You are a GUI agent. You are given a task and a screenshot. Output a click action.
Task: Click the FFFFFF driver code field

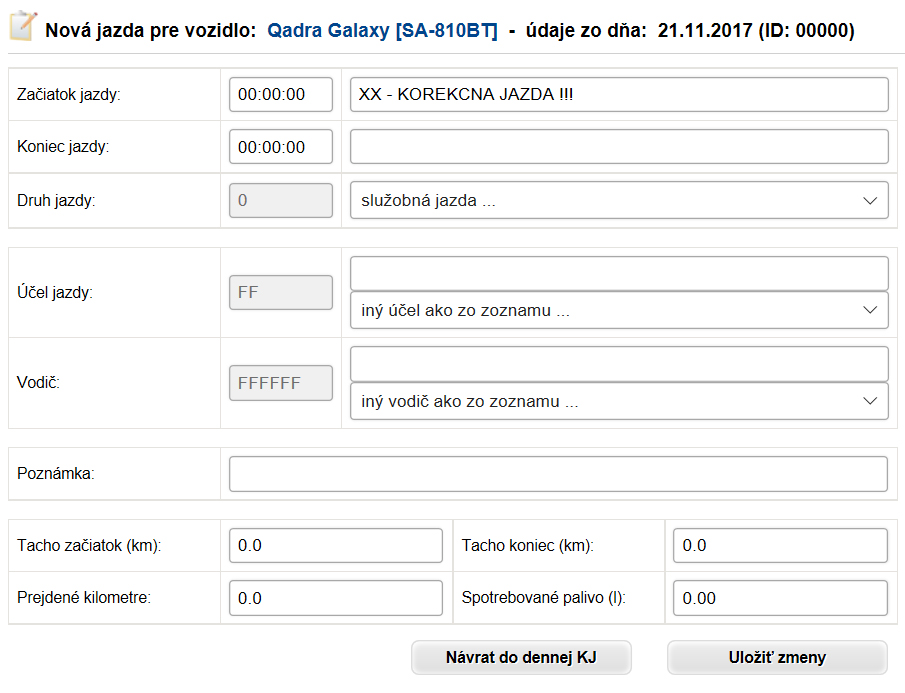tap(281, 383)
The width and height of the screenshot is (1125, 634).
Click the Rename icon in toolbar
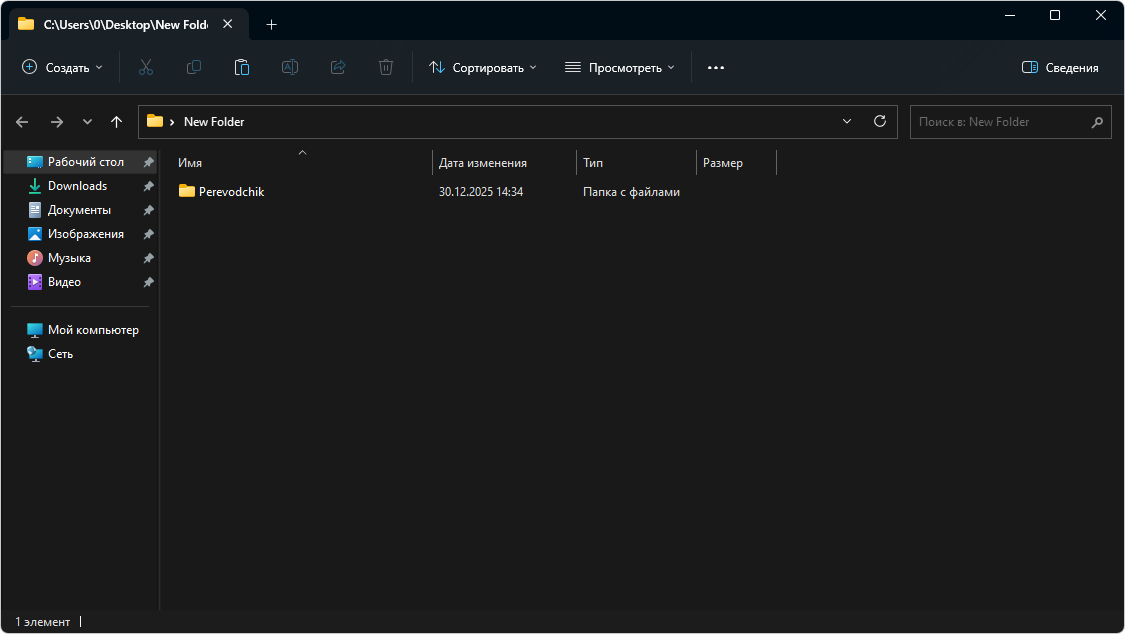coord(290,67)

### [Task requirements]
Leaving out every picture, extract verbatim the lines from the one containing "The width and" through the last line of the listing, inclusive.

### [Result of this exercise]
The width and height of the screenshot is (1125, 634).
Click the Rename icon in toolbar
coord(290,67)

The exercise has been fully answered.